───── DATA FOR PROCESSING ─────

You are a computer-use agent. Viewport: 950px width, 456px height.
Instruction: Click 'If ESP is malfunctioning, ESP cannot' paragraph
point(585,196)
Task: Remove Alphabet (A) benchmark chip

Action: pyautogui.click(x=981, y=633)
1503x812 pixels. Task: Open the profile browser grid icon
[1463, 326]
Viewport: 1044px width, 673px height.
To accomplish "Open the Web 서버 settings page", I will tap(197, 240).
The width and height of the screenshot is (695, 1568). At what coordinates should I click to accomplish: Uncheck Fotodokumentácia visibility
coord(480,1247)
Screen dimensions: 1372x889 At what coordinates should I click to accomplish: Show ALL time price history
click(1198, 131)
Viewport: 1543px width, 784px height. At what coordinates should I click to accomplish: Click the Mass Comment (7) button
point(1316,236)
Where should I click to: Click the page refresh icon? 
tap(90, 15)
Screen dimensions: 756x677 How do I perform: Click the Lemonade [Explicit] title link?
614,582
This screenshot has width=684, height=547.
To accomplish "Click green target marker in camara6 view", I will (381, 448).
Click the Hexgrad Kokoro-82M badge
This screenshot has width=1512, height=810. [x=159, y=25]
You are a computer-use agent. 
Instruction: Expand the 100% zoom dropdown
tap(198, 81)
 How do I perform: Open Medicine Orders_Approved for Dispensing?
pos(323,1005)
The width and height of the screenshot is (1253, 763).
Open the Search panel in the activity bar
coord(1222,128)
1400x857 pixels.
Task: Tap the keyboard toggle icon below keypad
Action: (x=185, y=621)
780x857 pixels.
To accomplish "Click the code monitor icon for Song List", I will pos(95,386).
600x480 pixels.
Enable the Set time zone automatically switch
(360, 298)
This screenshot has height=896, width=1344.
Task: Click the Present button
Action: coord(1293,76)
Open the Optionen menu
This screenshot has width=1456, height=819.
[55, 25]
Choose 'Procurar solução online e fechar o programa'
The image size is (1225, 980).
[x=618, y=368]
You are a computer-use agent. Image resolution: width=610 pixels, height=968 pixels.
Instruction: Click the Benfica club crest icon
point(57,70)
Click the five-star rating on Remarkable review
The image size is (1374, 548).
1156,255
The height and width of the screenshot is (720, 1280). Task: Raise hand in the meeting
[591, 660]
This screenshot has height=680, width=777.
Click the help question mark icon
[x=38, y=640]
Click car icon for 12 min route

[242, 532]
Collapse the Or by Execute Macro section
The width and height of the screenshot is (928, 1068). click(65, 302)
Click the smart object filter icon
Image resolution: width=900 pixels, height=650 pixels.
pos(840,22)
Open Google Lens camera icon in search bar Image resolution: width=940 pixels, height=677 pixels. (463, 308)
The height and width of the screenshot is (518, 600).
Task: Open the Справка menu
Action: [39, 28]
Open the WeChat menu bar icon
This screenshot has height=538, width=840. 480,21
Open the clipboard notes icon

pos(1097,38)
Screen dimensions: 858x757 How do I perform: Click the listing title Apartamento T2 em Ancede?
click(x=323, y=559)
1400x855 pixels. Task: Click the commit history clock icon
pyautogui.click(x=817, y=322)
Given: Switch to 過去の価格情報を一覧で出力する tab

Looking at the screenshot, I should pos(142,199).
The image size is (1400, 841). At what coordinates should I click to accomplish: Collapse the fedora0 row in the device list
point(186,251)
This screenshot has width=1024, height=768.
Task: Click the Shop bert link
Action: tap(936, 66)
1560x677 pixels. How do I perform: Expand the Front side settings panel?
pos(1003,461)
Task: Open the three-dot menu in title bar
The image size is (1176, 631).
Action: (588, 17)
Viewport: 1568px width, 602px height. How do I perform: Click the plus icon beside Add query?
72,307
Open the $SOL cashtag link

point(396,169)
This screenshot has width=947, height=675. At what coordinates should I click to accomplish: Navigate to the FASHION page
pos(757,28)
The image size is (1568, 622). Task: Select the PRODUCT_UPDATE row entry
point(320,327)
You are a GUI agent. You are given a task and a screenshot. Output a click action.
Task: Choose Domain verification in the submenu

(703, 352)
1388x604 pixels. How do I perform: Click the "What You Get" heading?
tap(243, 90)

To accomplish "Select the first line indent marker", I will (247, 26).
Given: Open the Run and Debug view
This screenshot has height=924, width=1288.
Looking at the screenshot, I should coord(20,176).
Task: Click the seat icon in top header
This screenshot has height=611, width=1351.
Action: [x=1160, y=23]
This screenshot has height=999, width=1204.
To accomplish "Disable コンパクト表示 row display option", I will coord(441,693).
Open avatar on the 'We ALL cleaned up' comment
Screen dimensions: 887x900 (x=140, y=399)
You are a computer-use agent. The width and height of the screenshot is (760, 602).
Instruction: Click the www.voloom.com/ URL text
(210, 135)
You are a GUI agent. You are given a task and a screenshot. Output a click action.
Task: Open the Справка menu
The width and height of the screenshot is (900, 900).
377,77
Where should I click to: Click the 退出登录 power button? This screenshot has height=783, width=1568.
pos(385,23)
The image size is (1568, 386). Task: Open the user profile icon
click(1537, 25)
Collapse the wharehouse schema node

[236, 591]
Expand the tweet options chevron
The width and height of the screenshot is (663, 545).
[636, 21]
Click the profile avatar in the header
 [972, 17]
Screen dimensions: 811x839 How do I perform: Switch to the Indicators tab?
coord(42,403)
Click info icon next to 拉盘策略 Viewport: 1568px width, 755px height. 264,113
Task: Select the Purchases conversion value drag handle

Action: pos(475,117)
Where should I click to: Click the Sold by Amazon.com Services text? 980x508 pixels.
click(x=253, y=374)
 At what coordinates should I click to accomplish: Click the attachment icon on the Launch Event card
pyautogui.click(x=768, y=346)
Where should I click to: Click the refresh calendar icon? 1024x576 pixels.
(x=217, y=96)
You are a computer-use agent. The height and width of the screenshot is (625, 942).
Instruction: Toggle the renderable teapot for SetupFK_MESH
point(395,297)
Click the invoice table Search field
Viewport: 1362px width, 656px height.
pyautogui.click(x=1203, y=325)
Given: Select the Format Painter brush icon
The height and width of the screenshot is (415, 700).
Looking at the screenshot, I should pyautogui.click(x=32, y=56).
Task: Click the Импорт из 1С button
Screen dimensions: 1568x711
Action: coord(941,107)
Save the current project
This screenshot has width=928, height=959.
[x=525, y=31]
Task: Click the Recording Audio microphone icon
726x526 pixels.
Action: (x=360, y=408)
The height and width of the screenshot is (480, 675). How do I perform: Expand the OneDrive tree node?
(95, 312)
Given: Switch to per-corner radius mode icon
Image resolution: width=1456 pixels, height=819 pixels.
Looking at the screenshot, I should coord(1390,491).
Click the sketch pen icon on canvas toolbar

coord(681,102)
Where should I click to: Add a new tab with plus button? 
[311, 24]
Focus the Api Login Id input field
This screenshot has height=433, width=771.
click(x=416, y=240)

─────

__INSTRUCTIONS FOR THE TASK__.
Recast the stretch of rows from the line containing "Click info icon" through the line containing "coord(681,102)" as a JSON list of strings, with one string per line and blank lines left out.

__TASK RESPONSE__.
[
  "Click info icon next to 拉盘策略 Viewport: 1568px width, 755px height. 264,113",
  "Task: Select the Purchases conversion value drag handle",
  "Action: pos(475,117)",
  "Where should I click to: Click the Sold by Amazon.com Services text? 980x508 pixels.",
  "click(x=253, y=374)",
  " At what coordinates should I click to accomplish: Click the attachment icon on the Launch Event card",
  "pyautogui.click(x=768, y=346)",
  "Where should I click to: Click the refresh calendar icon? 1024x576 pixels.",
  "(x=217, y=96)",
  "You are a computer-use agent. The height and width of the screenshot is (625, 942).",
  "Instruction: Toggle the renderable teapot for SetupFK_MESH",
  "point(395,297)",
  "Click the invoice table Search field",
  "Viewport: 1362px width, 656px height.",
  "pyautogui.click(x=1203, y=325)",
  "Given: Select the Format Painter brush icon",
  "The height and width of the screenshot is (415, 700).",
  "Looking at the screenshot, I should pyautogui.click(x=32, y=56).",
  "Task: Click the Импорт из 1С button",
  "Screen dimensions: 1568x711",
  "Action: coord(941,107)",
  "Save the current project",
  "This screenshot has width=928, height=959.",
  "[x=525, y=31]",
  "Task: Click the Recording Audio microphone icon",
  "726x526 pixels.",
  "Action: (x=360, y=408)",
  "The height and width of the screenshot is (480, 675). How do I perform: Expand the OneDrive tree node?",
  "(95, 312)",
  "Given: Switch to per-corner radius mode icon",
  "Image resolution: width=1456 pixels, height=819 pixels.",
  "Looking at the screenshot, I should coord(1390,491).",
  "Click the sketch pen icon on canvas toolbar",
  "coord(681,102)"
]